Stevenage-based Apollo was established in January 2016 by AstraZeneca – now headquartered in Cambridge – GlaxoSmithKline, Johnson & Johnson Innovation and the technology transfer offices of Imperial College London, University College London and the University of Cambridge.
It supports the translation of ground-breaking academic science from within these universities into innovative new drug discovery programmes and potential new medicines for a broad range of diseases.
After evaluating initial opportunities across all three universities, Apollo has approved funding for and launched its first four drug discovery projects:-
1 – A small molecule discovery programme to treat alpha1 antitrypsin deficiency, a genetic disorder affecting the lungs and liver, with Dr Ravi Mahadeva, University of Cambridge and Addenbrooke’s Hospital
2 – A cell therapy for the treatment of retinal degeneration, which is a major cause of vision loss and blindness, with Prof Astrid Limb and Prof Sir Peng Khaw at the UCL Institute of Ophthalmology
3 – A small and large molecule discovery programme for the treatment of pulmonary arterial hypertension, a condition affecting the cardiovascular system, with Prof Martin Wilkins and Prof Lan Zhao, Imperial College London
4 – A project to enhance the efficacy and persistence of autologous and in vivo T-cell therapies, with Prof Randall Johnson, University of Cambridge
Apollo says these initial projects represent novel and compelling drug discovery projects, emerging from academic research in areas of high medical need for which Apollo’s drug discovery team saw a clear route to value creation.
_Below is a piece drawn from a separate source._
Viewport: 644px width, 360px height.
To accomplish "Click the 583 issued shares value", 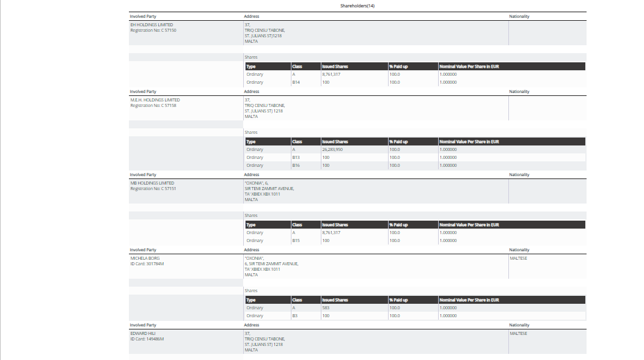I will click(x=326, y=308).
A total of £8.5m has been committed in milestoned project plans.Two further projects are currently being finalised, with multiple others in the evaluation process across all three academic institutions.
Apollo says its collaborative model is working well with its technology transfer partners – Cambridge Enterprise, Touchstone Innovations (formerly Imperial Innovations) and UCL Business – providing valuable support in sourcing opportunities from within their respective academic institutions. Industry partners AstraZeneca, GlaxoSmithKline and Johnson & Johnson Innovation are also contributing both expertise and internal resources to enable project evaluation and execution.
Dr Richard Butt, CEO of Apollo Therapeutics, said: “The diversity of these four initial projects illustrates the breadth and quality of opportunity we are seeing from our partner universities, both in disease area and therapeutic modality.
“The participation and support of all six partners is excellent, in the spirit of this collaborative venture and the unique Apollo model.”